Sumner is a town in Trempealeau County, Wisconsin, United States. The population was 840 at the 2020 census.

==History==
The town was named for Charles Sumner, a politician who was a U.S. Senator from Massachusetts and ally of Abraham Lincoln.

==Geography==
According to the United States Census Bureau, the town has a total area of 33.9 square miles (87.7 km^{2}), of which 33.8 square miles (87.7 km^{2}) is land and 0.04 square mile (0.1 km^{2}) (0.09%) is water.

==Demographics==
As of the census of 2000, there were 806 people, 291 households, and 229 families residing in the town. The population density was 23.8 people per square mile (9.2/km^{2}). There were 305 housing units at an average density of 9.0 per square mile (3.5/km^{2}). The racial makeup of the town was 99.88% White and 0.12% Native American.

There were 291 households, out of which 35.4% had children under the age of 18 living with them, 67.7% were married couples living together, 6.9% had a female householder with no husband present, and 21.0% were non-families. 16.5% of all households were made up of individuals, and 8.2% had someone living alone who was 65 years of age or older. The average household size was 2.77 and the average family size was 3.12.

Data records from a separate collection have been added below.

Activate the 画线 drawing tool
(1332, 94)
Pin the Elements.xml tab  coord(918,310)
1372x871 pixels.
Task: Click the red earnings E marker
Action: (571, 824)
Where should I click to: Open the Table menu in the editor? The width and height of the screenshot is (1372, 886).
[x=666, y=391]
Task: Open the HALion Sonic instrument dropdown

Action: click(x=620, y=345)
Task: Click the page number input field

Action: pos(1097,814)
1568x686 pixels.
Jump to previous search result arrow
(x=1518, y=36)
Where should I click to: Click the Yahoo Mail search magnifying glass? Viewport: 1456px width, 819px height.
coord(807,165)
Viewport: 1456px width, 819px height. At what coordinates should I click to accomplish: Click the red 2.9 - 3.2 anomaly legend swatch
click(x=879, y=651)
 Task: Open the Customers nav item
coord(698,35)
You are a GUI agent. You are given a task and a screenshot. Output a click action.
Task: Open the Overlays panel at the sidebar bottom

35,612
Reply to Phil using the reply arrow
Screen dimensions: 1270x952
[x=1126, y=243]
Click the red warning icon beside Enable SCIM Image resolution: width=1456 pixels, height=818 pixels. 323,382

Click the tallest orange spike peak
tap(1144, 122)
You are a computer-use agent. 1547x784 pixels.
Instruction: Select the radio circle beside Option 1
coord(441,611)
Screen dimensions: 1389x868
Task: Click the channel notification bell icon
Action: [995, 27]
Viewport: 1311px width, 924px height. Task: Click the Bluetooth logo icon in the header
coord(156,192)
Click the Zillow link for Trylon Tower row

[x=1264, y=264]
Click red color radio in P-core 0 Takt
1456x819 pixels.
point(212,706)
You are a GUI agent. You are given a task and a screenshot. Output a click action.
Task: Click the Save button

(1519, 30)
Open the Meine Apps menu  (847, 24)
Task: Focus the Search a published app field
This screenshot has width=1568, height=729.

The population was 28.3% under the age of 18, 5.5% from 18 to 24, 27.8% from 25 to 44, 26.1% from 45 to 64, and 12.4% who were 65 years of age or older. The median age was 38 years. For every 100 females, there were 102.0 males. For every 100 females age 18 and over, there were 98.6 males.

The median income for a household in the town was $46,875, and the median income for a family was $51,923. Males had a median income of $30,294 versus $19,306 for females. The per capita income for the town was $18,405. About 0.4% of families and 3.7% of the population were below the poverty line, including 3.4% of those under age 18 and 7.8% of those age 65 or over.